> **REQUIREMENTS**
Show every line in the listing below that contains the word "column".
━━ RECORDED DATA
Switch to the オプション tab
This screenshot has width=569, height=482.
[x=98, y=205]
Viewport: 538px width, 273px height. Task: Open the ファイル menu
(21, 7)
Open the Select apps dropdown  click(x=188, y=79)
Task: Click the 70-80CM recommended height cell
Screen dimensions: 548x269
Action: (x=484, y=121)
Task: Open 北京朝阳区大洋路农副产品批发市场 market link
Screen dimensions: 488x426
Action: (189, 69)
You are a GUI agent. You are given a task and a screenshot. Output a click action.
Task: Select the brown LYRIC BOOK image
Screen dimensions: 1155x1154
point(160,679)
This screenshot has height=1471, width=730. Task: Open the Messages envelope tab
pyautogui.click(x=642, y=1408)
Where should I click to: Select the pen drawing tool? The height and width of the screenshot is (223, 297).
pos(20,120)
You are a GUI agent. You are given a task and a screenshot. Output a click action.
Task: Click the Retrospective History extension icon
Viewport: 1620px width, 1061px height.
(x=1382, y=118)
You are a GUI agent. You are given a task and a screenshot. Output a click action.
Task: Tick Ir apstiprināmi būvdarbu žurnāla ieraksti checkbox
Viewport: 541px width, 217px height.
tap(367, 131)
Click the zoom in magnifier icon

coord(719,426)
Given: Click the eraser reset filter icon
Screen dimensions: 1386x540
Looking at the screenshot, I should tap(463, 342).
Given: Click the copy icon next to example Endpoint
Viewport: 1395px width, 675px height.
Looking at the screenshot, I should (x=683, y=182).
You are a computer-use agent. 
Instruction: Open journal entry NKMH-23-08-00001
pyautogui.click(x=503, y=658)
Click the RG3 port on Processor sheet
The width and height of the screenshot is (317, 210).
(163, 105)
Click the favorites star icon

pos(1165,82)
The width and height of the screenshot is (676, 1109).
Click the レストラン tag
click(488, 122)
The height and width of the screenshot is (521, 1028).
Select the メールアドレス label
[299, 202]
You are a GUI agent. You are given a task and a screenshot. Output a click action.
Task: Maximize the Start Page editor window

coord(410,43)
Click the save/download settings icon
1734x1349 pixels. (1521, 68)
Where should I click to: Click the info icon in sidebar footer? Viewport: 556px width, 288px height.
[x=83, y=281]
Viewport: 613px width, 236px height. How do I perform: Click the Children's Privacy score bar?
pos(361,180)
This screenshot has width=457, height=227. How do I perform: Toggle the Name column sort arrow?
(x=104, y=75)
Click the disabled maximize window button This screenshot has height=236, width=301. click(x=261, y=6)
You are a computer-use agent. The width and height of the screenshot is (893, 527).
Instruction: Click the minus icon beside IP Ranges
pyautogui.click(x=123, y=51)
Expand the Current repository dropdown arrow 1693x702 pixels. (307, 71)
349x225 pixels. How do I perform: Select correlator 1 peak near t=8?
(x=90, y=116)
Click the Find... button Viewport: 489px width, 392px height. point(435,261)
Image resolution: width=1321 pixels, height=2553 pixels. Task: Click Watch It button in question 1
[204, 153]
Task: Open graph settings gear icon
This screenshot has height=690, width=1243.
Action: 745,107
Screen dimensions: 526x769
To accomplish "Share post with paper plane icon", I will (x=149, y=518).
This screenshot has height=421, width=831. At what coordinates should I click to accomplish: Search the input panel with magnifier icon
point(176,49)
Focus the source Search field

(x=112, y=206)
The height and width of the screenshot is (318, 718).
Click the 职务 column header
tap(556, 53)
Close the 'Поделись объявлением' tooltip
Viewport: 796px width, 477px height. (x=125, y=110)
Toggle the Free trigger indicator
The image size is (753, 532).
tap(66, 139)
━━━━
> **WRITTEN REPLY**
This screenshot has width=457, height=227. How do I perform: Toggle the Name column sort arrow?
Click the 职务 column header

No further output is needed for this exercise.